9/19 1986 – U.S. health officials announced that AZT, though an experimental drug, would be made available to AIDS patients


AZT
Time Magazine--AIDS

AZT, also called Zidovudine (ZVD) and Retrovir, was the first approved HIV/AIDS drug. It is a reverse transcriptase inhibitor. This type of medicine stops the reproduction of DNA and reduces the amount of the virus in the blood (the viral load).

AZT samples in the museum’s collections

AZT was approved by the FDA on March 19, 1987. It was approved in record time with only one trial on humans instead of the standard three and that trial was stopped after nineteen weeks. The study was stopped because the patients on the placebo were dying faster and the need for a treatment outweighed the need for full testing.
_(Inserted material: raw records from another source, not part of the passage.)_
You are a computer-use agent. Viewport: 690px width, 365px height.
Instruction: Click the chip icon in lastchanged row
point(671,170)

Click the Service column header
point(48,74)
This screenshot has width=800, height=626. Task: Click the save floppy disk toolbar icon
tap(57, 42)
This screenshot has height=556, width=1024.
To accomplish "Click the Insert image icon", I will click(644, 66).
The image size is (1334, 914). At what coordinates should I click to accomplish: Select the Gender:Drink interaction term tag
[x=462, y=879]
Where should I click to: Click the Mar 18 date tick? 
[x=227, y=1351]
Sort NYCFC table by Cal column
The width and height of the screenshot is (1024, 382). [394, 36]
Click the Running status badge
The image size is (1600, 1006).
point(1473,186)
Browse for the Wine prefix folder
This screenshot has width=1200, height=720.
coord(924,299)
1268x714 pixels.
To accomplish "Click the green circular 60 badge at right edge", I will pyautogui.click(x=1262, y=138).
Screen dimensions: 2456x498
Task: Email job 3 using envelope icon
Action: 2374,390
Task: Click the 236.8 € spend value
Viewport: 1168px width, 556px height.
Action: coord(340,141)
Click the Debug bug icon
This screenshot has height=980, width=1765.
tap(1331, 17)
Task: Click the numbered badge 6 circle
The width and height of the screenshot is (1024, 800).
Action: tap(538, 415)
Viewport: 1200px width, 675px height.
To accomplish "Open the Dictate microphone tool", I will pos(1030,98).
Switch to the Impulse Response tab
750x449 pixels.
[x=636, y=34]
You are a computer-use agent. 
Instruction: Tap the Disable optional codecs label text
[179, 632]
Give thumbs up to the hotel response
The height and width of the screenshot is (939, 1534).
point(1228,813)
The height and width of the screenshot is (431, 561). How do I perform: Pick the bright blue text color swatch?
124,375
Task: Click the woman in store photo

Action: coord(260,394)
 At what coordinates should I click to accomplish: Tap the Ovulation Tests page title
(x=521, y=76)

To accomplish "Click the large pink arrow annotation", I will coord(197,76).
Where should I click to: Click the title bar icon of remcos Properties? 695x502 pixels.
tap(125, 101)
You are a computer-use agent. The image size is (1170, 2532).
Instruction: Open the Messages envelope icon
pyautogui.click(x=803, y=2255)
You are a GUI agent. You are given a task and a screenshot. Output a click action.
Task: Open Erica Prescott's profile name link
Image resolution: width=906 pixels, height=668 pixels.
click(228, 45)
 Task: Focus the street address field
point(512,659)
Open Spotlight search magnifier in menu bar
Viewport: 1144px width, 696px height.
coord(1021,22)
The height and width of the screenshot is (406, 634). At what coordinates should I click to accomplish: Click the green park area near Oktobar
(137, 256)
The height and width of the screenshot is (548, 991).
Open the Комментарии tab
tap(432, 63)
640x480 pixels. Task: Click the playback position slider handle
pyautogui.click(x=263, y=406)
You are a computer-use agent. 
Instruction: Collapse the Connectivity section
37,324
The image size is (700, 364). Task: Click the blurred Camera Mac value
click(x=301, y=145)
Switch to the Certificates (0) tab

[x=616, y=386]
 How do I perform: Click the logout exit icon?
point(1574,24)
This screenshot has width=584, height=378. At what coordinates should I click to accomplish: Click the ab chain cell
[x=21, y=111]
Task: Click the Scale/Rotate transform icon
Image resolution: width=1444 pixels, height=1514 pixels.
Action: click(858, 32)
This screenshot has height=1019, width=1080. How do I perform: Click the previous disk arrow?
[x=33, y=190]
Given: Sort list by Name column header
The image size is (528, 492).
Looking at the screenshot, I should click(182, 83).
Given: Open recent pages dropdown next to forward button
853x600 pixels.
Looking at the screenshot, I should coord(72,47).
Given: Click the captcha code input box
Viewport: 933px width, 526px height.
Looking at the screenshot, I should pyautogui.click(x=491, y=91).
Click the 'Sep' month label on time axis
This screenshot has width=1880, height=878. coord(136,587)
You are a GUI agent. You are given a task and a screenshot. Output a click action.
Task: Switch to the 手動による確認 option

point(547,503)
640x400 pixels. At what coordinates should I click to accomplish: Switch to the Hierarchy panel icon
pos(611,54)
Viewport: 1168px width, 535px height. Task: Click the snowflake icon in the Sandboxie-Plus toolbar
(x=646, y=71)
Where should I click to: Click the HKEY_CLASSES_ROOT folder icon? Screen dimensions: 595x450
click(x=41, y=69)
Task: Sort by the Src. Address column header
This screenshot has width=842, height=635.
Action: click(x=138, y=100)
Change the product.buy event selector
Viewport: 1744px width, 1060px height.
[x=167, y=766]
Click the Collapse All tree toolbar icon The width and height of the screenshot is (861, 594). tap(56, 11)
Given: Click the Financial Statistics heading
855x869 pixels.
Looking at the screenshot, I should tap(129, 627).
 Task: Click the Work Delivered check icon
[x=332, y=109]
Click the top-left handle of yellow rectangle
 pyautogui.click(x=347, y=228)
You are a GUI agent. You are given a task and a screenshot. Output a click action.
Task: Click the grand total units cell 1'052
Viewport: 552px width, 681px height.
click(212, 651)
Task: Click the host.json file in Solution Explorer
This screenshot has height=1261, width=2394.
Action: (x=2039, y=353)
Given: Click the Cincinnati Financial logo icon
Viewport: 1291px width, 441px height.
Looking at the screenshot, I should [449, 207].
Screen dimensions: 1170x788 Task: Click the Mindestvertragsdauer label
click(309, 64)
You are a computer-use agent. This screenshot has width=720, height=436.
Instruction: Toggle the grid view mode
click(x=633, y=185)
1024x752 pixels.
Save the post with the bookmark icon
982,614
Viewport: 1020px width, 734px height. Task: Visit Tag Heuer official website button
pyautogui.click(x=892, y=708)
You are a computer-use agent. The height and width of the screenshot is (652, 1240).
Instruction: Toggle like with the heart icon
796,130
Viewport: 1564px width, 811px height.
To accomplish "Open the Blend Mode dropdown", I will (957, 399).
 Pamphlet, “100 Questions and Answers: AIDS”, New York State Department of Health, July, 1991.

AZT is a controversial drug. For example, some physicians say that a patient can start taking AZT at any time. Some say the threshold is five hundred CD4 cells (T-cells) or below. Others say never take AZT. AZT is also used to reduce the transmission from mother to child during pregnancy and labor. The pro side says it reduces transmission; the con side says it may cause birth defects. Another issue is whether it makes symptoms worse. The medicine can prolong life but it might also kill healthy cells. There are stories of children dying from AZT.